Why didn’t the heaven guy tell him it’s not normally like that? Seems a dick move.
@medz
¯\_(ツ)_/¯
Because then the joke’s not funny…
@chienfou a good politician is an informed one. They weigh input from all sides before making a decision. Heaven should have showed what it was like also. Instead, they were very secretive and sketchy about it. Based on the info provided, politician made the best choice they could.
@chienfou @medz I bet you’re a lot of fun at parties.
@chienfou @lisagd I don’t get invited.
/giphy winks
wouldn’t have believed him; would have made the same choice
@medz You think the people in heaven want a politician in their crowd? They have an obligation to keep it a pleasant place for all the other residents.
@chienfou @medz You have a comically child-like idea of what a politician is, to the point that I suspect you of possibly being one.
The joke here is that in the afterlife, the politician isn’t a politician. The politician is a voter.
The joke has further layers of humor of you consider that the politician in this case didn’t actually have a choice-- just the illusion of choice.
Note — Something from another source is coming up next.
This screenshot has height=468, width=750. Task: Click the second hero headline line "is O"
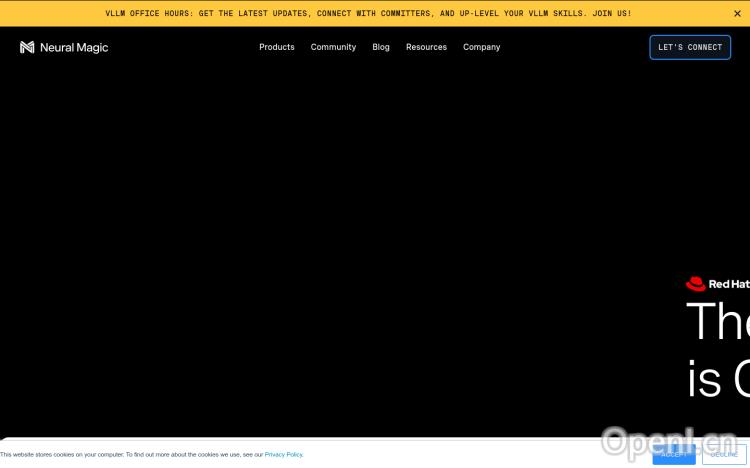[717, 378]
@Limewater So the dude working the gates to heaven is just a troll. Got it.
The larger joke here is the concept of faith and religion.
@Limewater @medz
Hyperbole, exaggeration, double entendre, embellishment… They are all tools used in humor.
That was a joke, not a biographical footnote to a real life…
@chienfou
/giphy ok-dude
@medz FWIW, I wasn’t trying to make any commentary on faith, politics, or anyone’s personal views about any of it. I just thought it was nifty to have a well-delivered political joke that was universally applicable/humorous/offensive to everyone, irrespective of their personal political views.
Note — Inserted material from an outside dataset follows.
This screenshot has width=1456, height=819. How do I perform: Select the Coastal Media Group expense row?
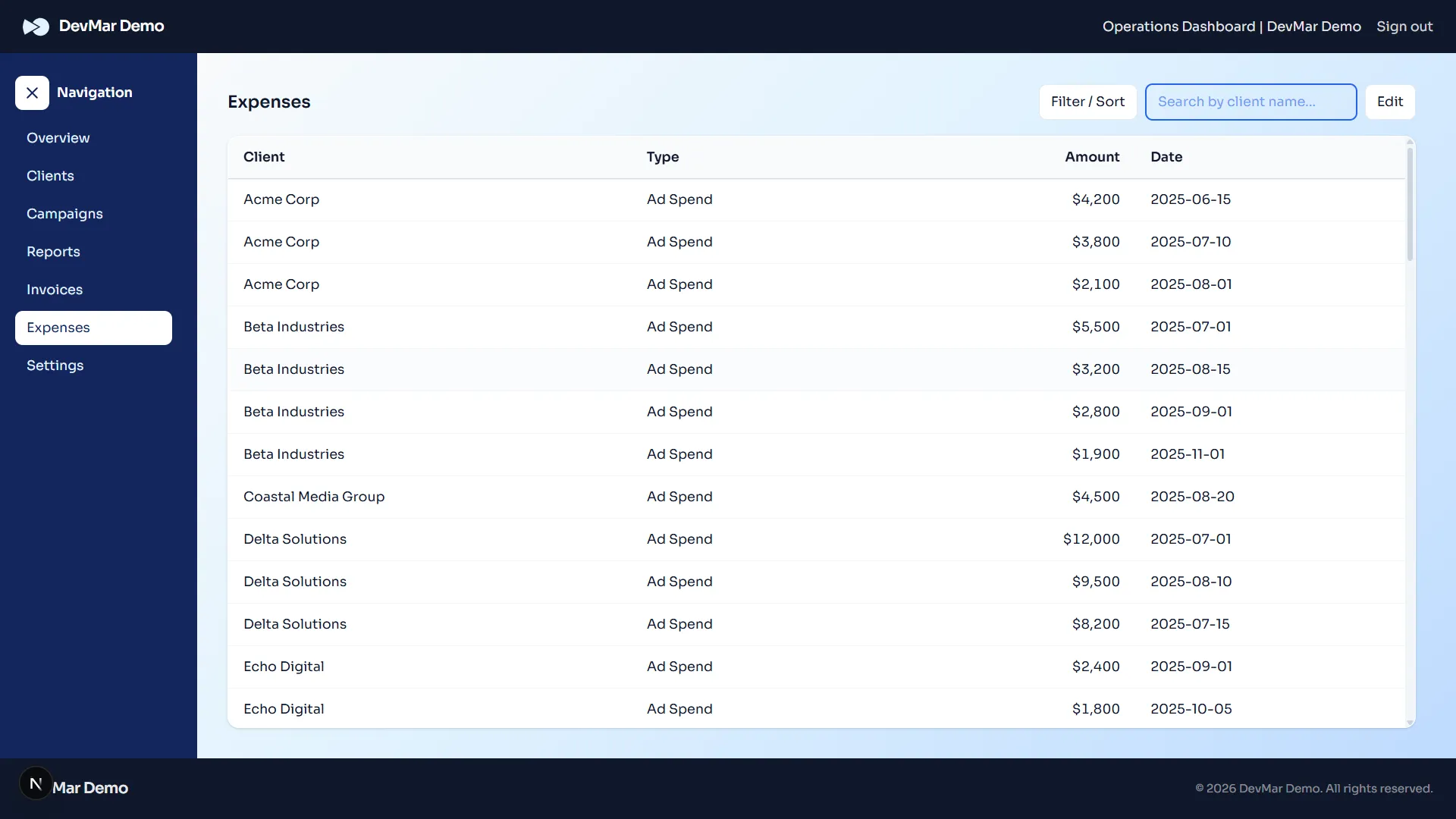click(682, 497)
@shahnm I guess none of your loved ones are politicians, eh?
@medz No, but I’m not easy to offend. As long as someone made a joke without intended malice, I would take it in that spirit.
@shahnm well, my granny saw the joke and it made her cry.
/giphy thanks-a-lot
@medz Yeah funny thing about that - turns out I despise grannies…
@shahnm
/giphy lol
@medz @shahnm
Fortunately not.
A friend’s uncle was very long serving US Senator. He had no respect for him at all. And from some of the stories he told, the lack of respect was well earned.
/giphy “nice one”
@f00l is that Joe Isuzu?
@f00l @werehatrack no it’s Doogie Howshisface MD
There is no Respect these days.
What’s next? Making fun of the hallowed and (self-)esteemed institution of lawyers?
(Even the ones who have not become politicians, or wannabe?)
I suppose some will even laugh at and belittle our
Fearless LeaderDear President (two terms in a row yet) at tomorrow’s State of the Onion speech.@phendrick I’ve got a lawyer friend that collects lawyer jokes.
@blaineg The best ones I’ve heard were told to me by the wife of my then lawyer.
Thirty-some years later, I told them to my now lawyer, and he groaned but did laugh. His office manager heard and really chortled.
…
Two she told me (hope she didn’t copyright them):
Q. Why don’t snakes bite lawyers?
A. Professional courtesy.
Q. Why did science labs replace lab rats with lawyers?
A. 1. Lawyers are more plentiful than lab rats.
A. 2. Lab assistants don’t get attached to lawyers.
A. 3. There are some things that even a rat won’t do.
My experiences with several lawyers and one family court judge over the last several years have justified my promulgating these.
@blaineg @phendrick I’ve heard the first one as “Why will sharks save a drowning lawyer if they can get there in time?”
Definitely the shaggiest dog story I’ve seen in a while.
@blaineg I thought the punch line on this one actually justified the long build-up… I’ve posted much (MUCH!) longer ones with far less satisfying payoffs.